Of course things never run smoothly, there were issues over funding, finding the right group and the right space, getting the evaluation process sorted, finding a time everyone was available…
I did a lot of research on community groups in Cumbernauld who might be interested and on places where we could take them and activities we could do. It was pretty daunting at first but I was constantly buoyed up by how enthusiastic everyone I spoke to was about the idea. This can work!
Our first group was duly recruited and we’ve now being going for several weeks with a some people from an organisation that develops peer support networks fro adults with learning difficulties. It’s still early days but I feel like I can already see a difference in the people who’ve been attending every week. We’ve got a great retention rate, people are coming back week after week, no matter the weather (and we’ve had everything from blizzards, to driving rain to glorious sunshine). A key part of these walks is that we meet in the centre of Cumbernauld, right in amongst the concrete and traffic and shops and then we simply walk to a green space. It’s amazing how quickly you can get from the busy centre out into a nature reserve – and it’s amazing the difference it makes to your spirits when you do.
Talking to the group as we walk, you get a wee insight into some of the issues that affect their lives. They talk about being stuck inside staring at four walls, of having nothing to do, of how they used to spend time in nature when they were young but don’t go there anymore, of how they’re afraid to go into the woods, afraid of the people they’ll meet and the unfamiliarity of it all. Almost everyone in the group has got great memories of spending time in amongst parks and woodland as a child, memories that they love to share with you. But as adults none of them routinely go to green spaces anymore.

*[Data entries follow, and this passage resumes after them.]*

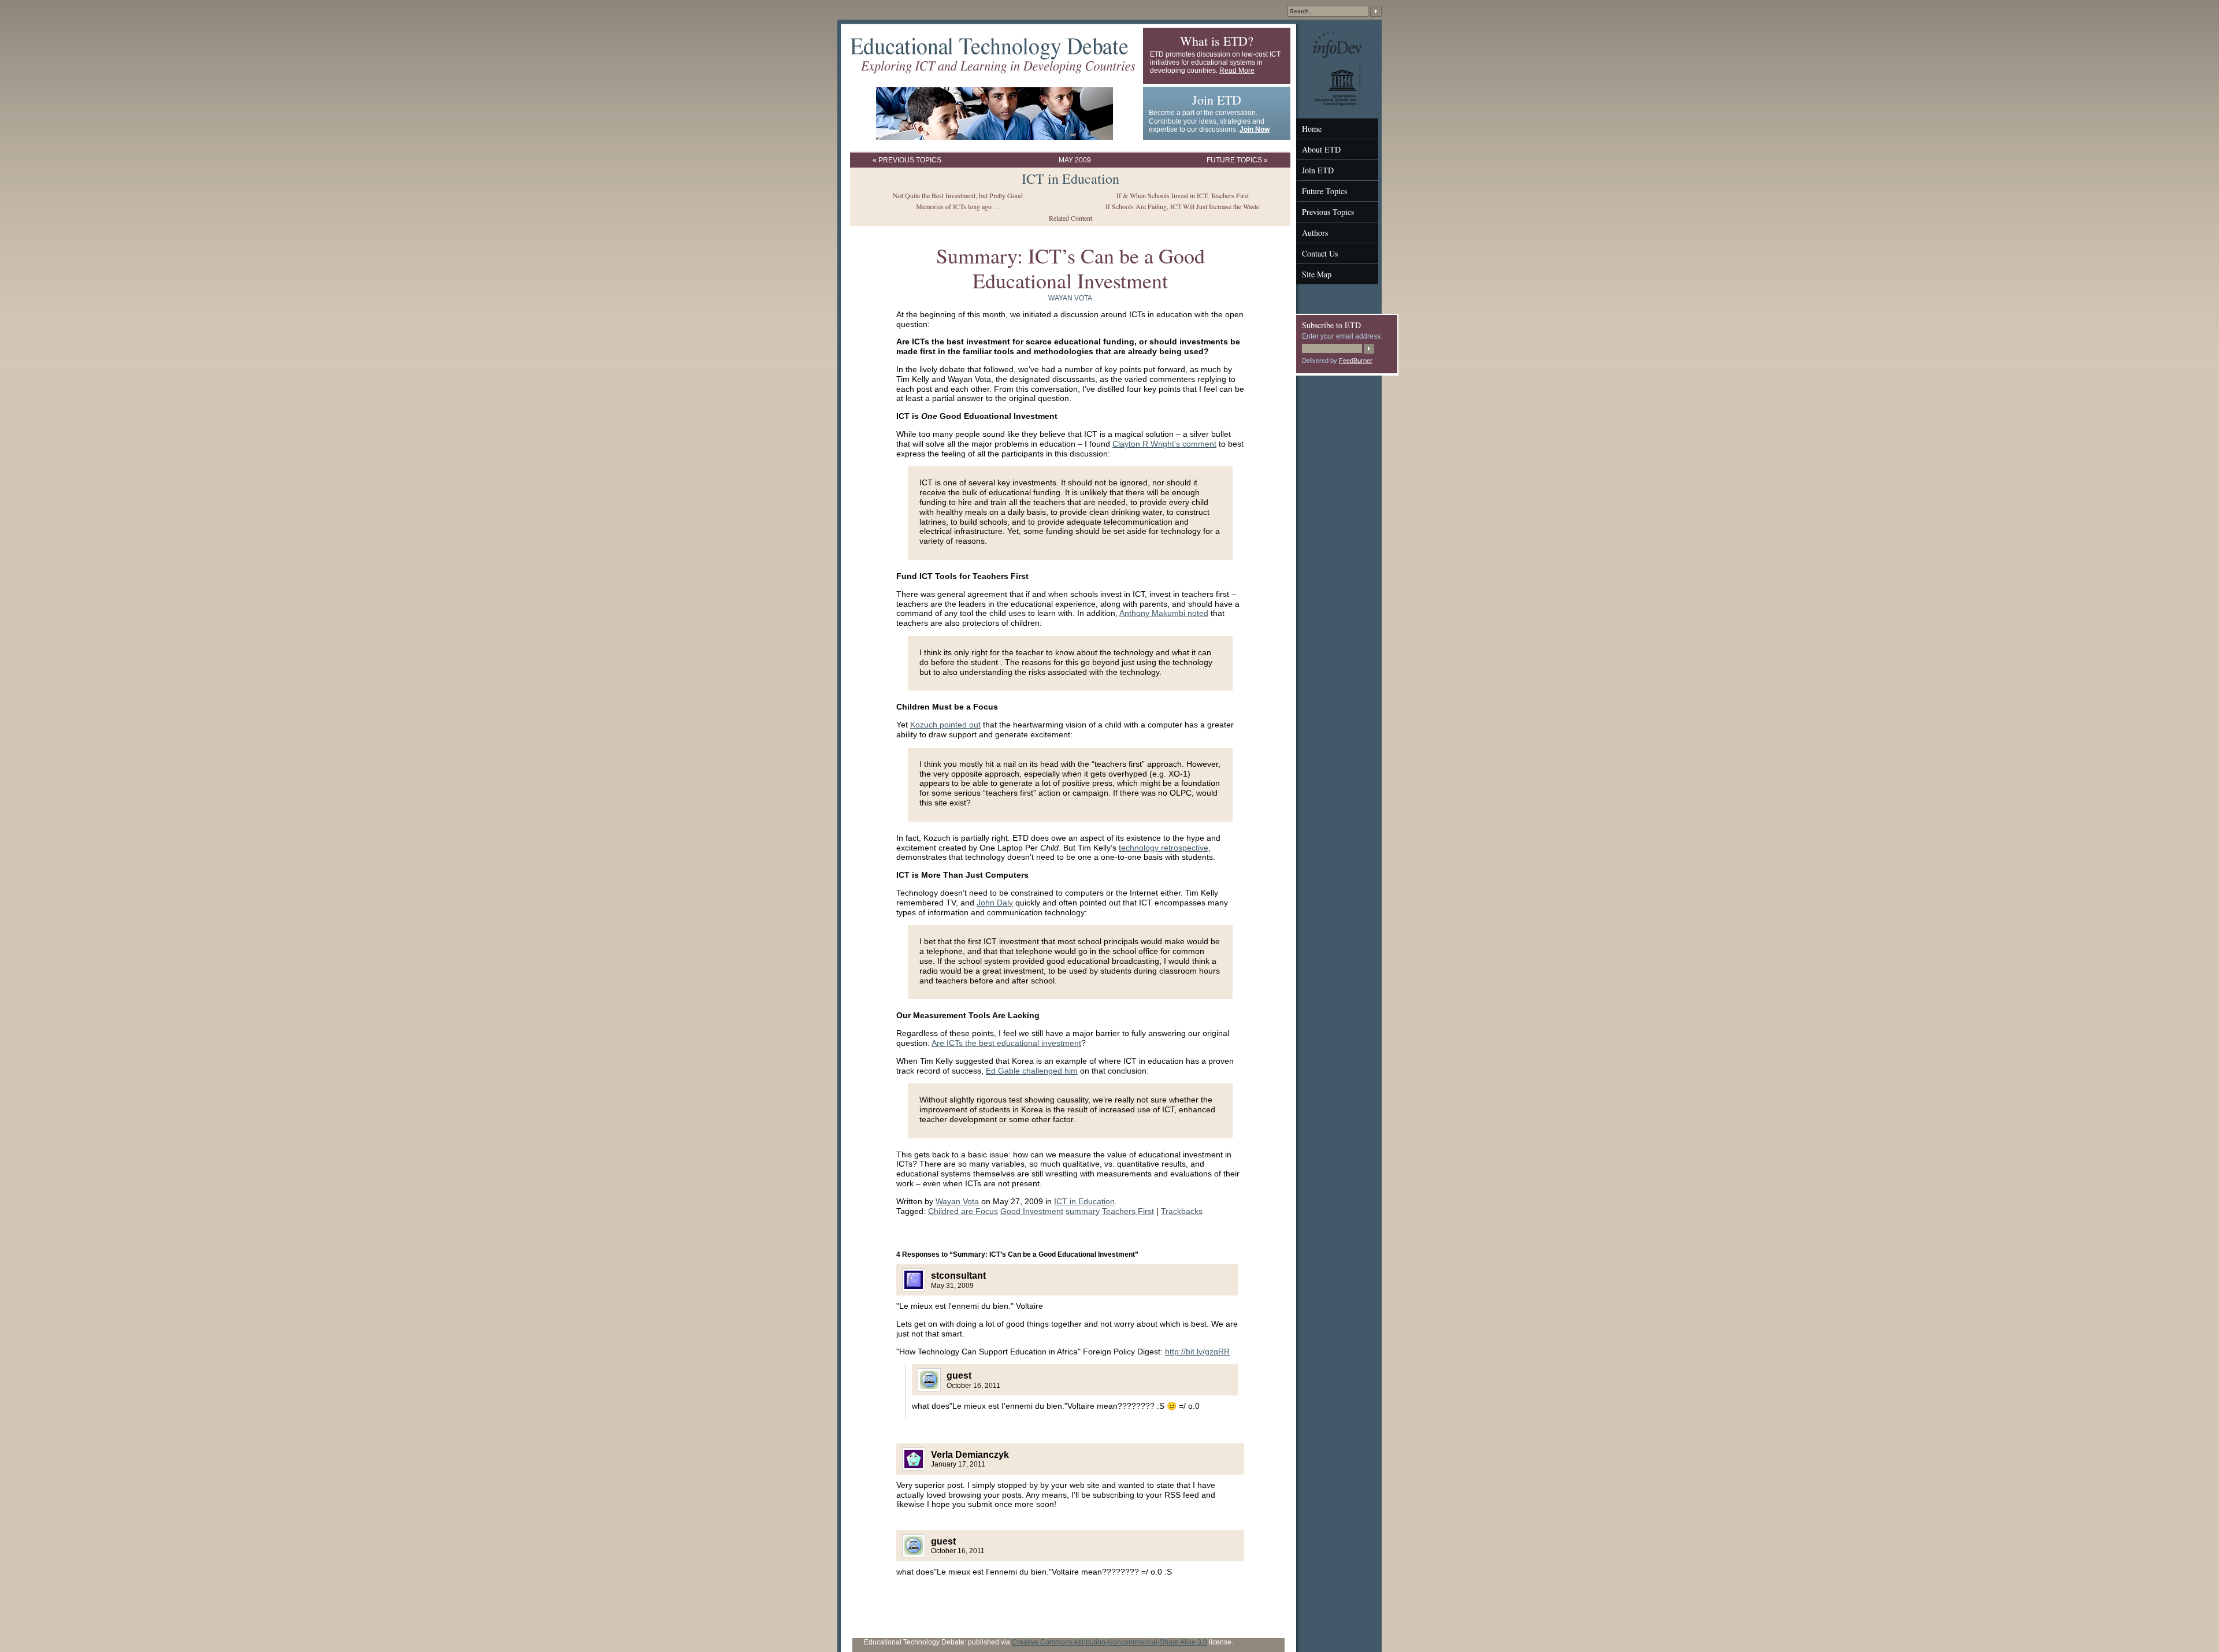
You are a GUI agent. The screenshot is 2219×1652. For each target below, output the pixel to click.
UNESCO (1328, 68)
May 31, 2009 (952, 1286)
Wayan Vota (1070, 298)
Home (1312, 128)
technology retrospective (1163, 847)
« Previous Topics (907, 160)
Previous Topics (1328, 211)
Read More (1237, 70)
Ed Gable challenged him (1032, 1070)
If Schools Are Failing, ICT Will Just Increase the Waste (1182, 206)
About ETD (1321, 149)
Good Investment (1031, 1211)
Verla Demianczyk (970, 1455)
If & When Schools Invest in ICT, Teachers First (1182, 195)
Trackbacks (1182, 1211)
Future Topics (1324, 190)
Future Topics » (1237, 160)
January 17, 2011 (958, 1464)
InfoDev (1325, 36)
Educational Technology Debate (993, 42)
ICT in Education (1070, 178)
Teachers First (1128, 1211)
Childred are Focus (963, 1211)
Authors (1315, 232)
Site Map (1316, 274)
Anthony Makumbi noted (1163, 613)
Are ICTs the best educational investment (1006, 1043)
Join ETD (1318, 170)
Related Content (1070, 217)
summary (1083, 1211)
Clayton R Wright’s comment (1164, 443)
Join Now (1255, 129)
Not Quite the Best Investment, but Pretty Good (958, 195)
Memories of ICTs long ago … (958, 206)
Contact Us (1320, 253)
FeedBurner (1355, 360)
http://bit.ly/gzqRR (1197, 1351)
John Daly (995, 902)
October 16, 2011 (973, 1386)
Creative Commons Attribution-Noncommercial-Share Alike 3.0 (1109, 1642)
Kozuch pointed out (945, 724)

I’m not saying these 5WW sessions are going to make a massive impact on everyone’s lives, it’s far too early for anything like that, but I am saying it has made changes to these people’s lives. I can see the difference in the group week by week as we walk and chat among the trees. We’re more Active, getting fitter and walking further every week; we take more Notice of the trees and wildlife around us as we walk, we can forget our own issues and concentrate on the life of a woodpecker or a tadpole; we’re Learning, not just about the wildlife and nature but about Cumbernauld, about the paths through the woods and about each other; we’re Connecting with the wild places – but, just as importantly, with each other, making social connections and shared memories that will last long after the project is over; and we’re Giving – simple acts like sharing water, supporting individuals who aren’t as good at walking as others, taking our litter home with us and making wildlife records to share with the rest of the conservation community.
There’ll be another evaluation session once the project is over in a few weeks and I don’t want to jump the gun by being overenthusiastic. Perhaps the group will report that they don’t feel any benefit at all. But I know I’ve benefitted and I think I can see it in the others as well.
Being outside, amongst nature, is making us feel better. Who on earth would have predicted that?